(Reuters) - European shares gained on Tuesday as a slate of strong earnings reports from UBS, ABB and Novartis outweighed a slump in oil prices and shares of Wirecard, with investors also focusing on signs that several economies were starting to reopen.
UK-based HSBC Holdings Plc slipped 1% as it warned of more earnings pain ahead as it set aside a hefty $3 billion in bad loan provisions due to the pandemic, while Spain’s Santander was flat after an 82% slump in quarterly net profit.
“We’ve come to a point with regard to European banks where expectations have fallen so much because of the uncertainty, but the earnings look stable excluding the loan loss provisions,” said Craig Erlam, senior market analyst, Oanda.
“It’s a huge week for earnings, and another milestone that we need pass in order to continue to put a floor beneath prices in equity markets.”
Companies listed on the STOXX 600 are expected to report a near 25% decline in first-quarter profits, according to Refinitiv data.
On Wall Street, all eyes will be on reports from heavyweights such as Apple and Amazon.com this week.
Swiss stock index home to many defensive names, got a boost from a 5% jump in ABB after the engineering company reported first-quarter results that beat market expectations.

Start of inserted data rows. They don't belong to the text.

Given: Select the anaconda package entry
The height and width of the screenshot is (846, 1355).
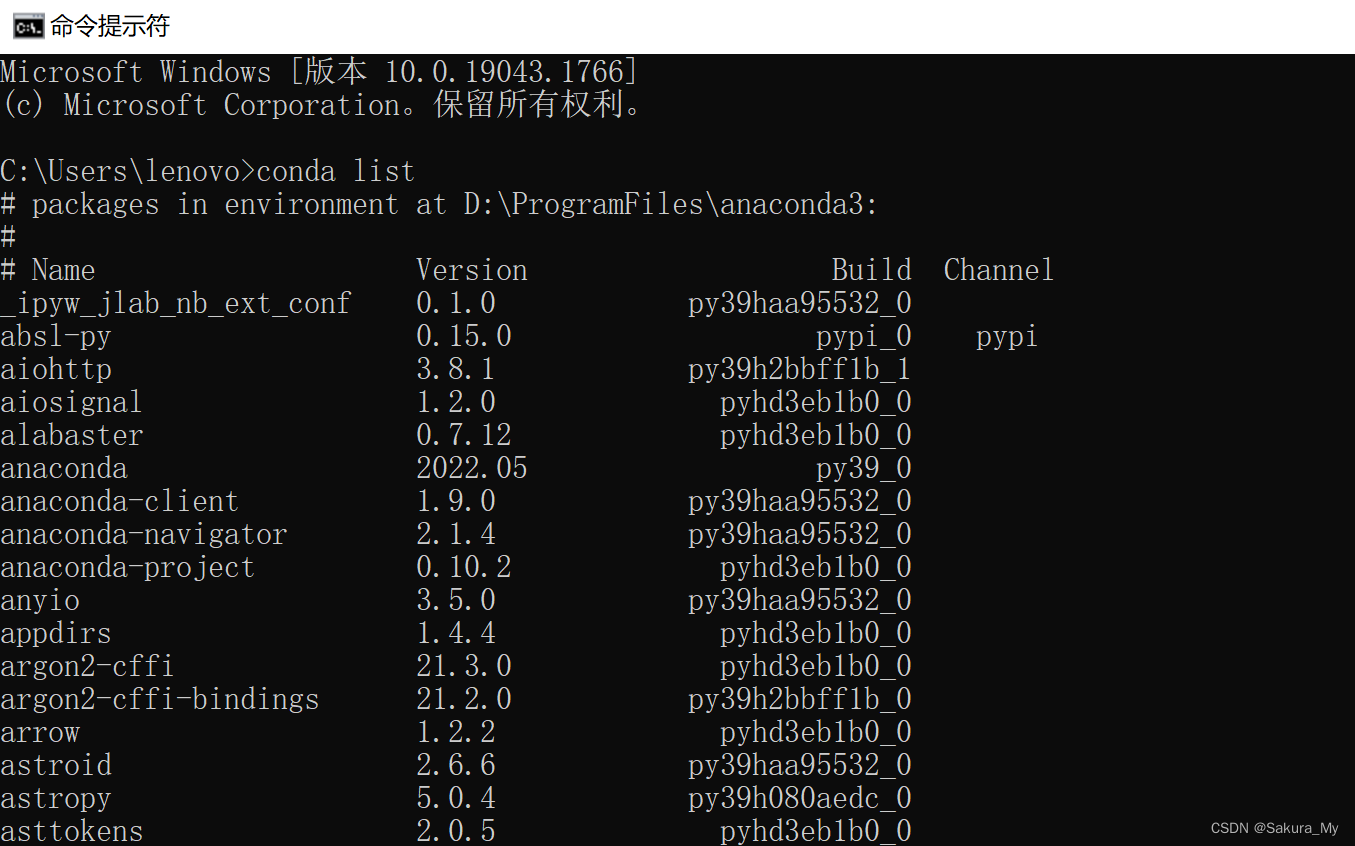Looking at the screenshot, I should click(x=63, y=468).
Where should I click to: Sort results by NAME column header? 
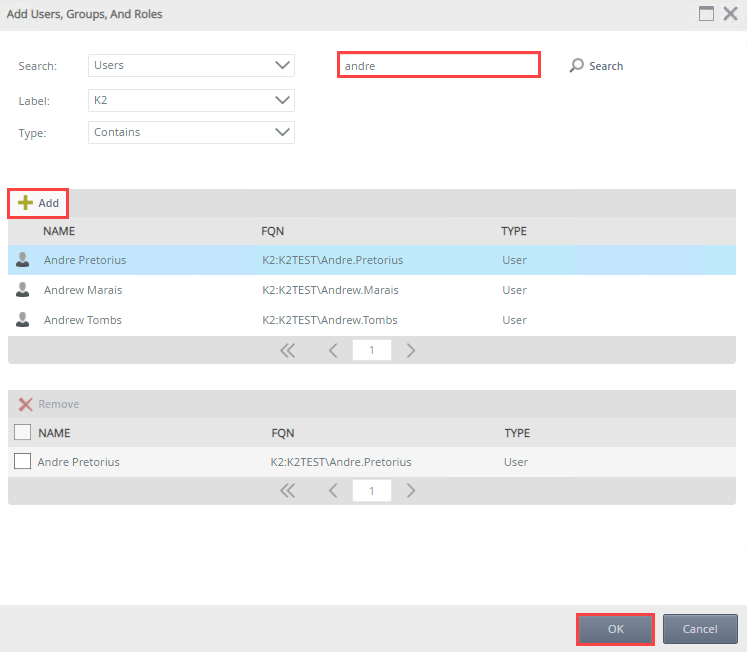pos(61,231)
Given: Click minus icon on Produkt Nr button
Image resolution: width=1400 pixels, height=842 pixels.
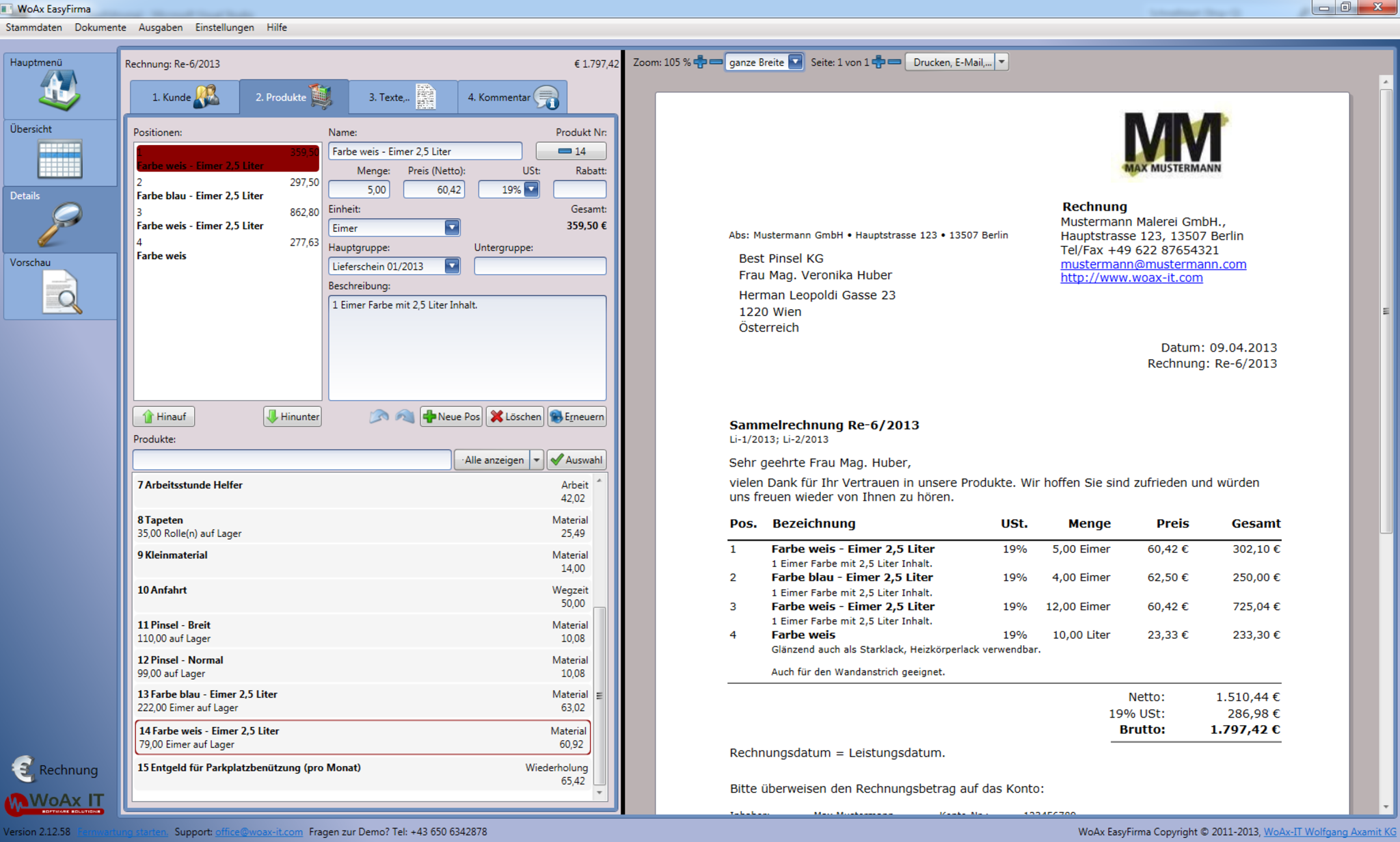Looking at the screenshot, I should pyautogui.click(x=565, y=151).
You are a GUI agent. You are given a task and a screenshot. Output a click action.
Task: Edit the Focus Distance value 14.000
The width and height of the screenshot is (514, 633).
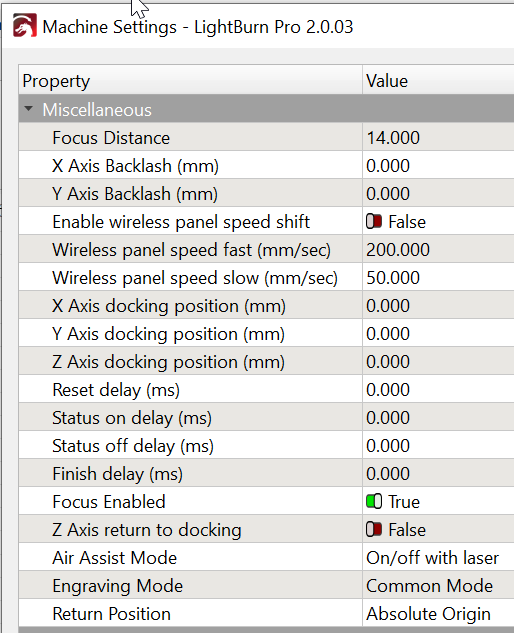[438, 138]
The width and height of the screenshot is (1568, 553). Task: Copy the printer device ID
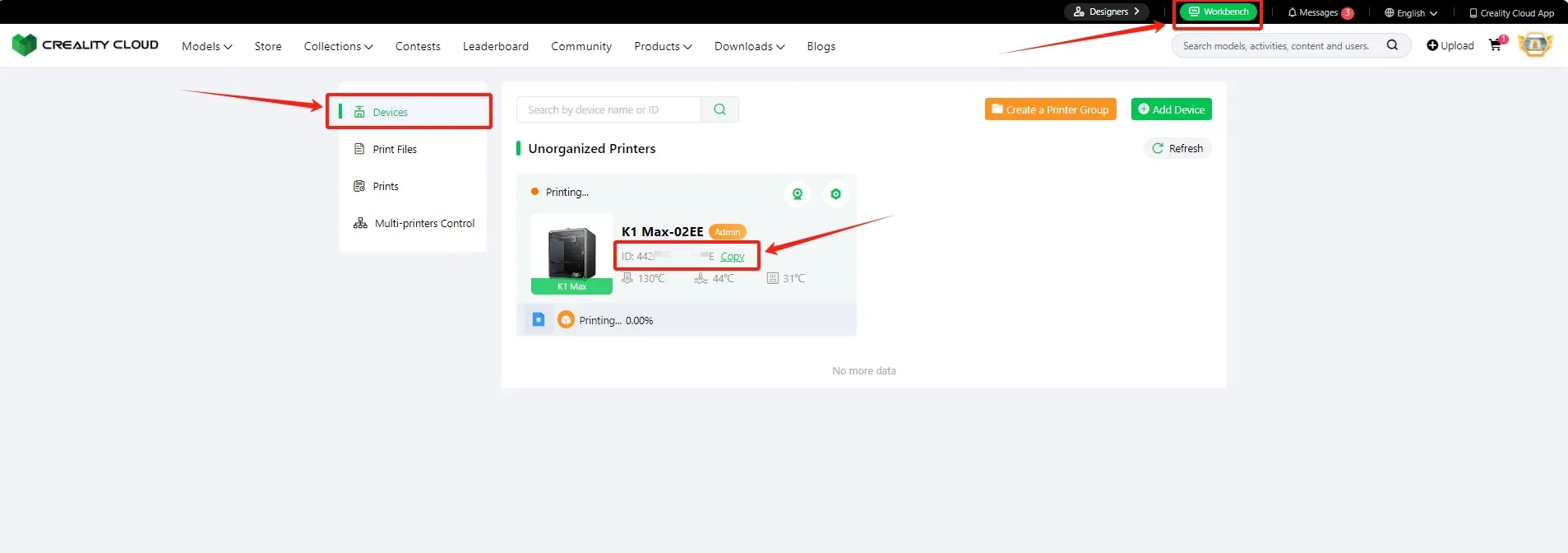(732, 256)
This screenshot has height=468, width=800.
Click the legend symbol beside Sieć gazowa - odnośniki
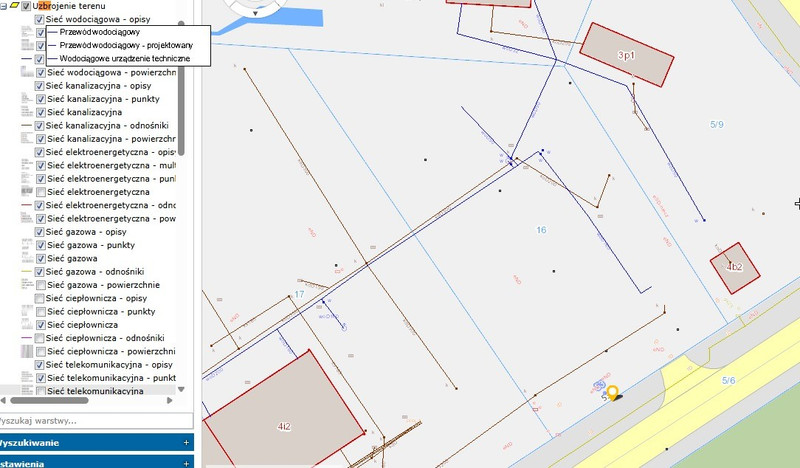pos(27,271)
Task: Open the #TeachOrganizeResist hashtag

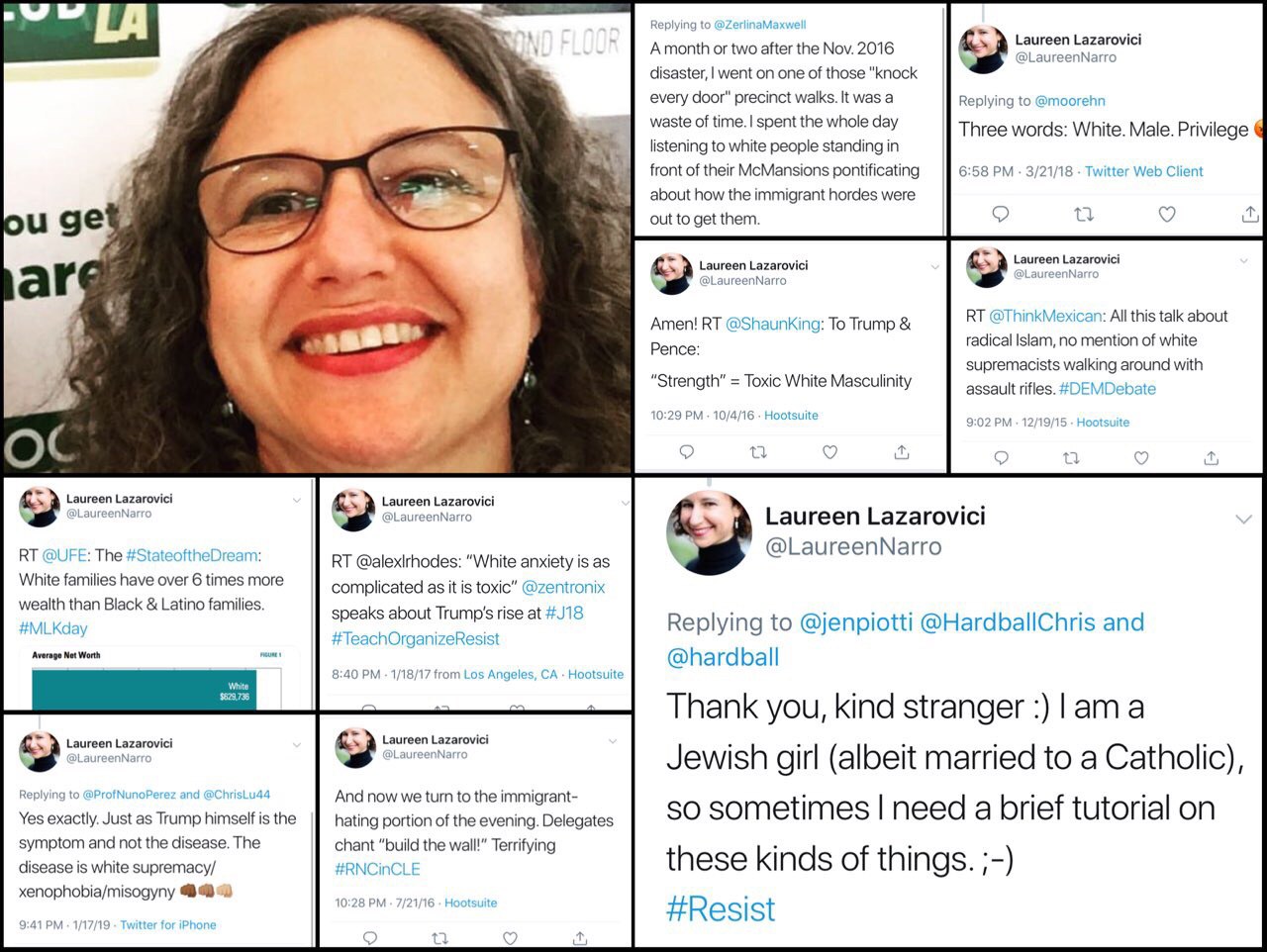Action: coord(415,638)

Drugmaker Novartis edged up 0.6% after it confirmed its 2020 targets, while rival Roche Holding gained 1% after revealing that risdiplam showed significant improvement in survival in a clinical trial for infants with type 1 spinal muscular atrophy.
European stocks have recovered more than 25% from mid-March lows, following unprecedented measures from major central banks and governments to support the global economy and, more recently, on signs that many countries plan to restart their economies.
Europe’s oil & gas sector lagged as oil prices sank on concerns about dwindling crude storage capacity worldwide.
London-based BP slipped 1.5% as it forecast significantly lower refining margins in the second quarter and its first-quarter profits tumbled by two-thirds as the health crisis hammered oil demand.
German financial services company Wirecard plunged 16% after an investigation by auditor KPMG delivered no evidence of suspect balance sheets but the company delayed filing its annual report.
“It is clear that KPMG still has work to do, many questions remain and the report does not given Wirecard the clean bill of health it hoped to receive,” Neil Campling of Mirabaud Securities wrote in a note.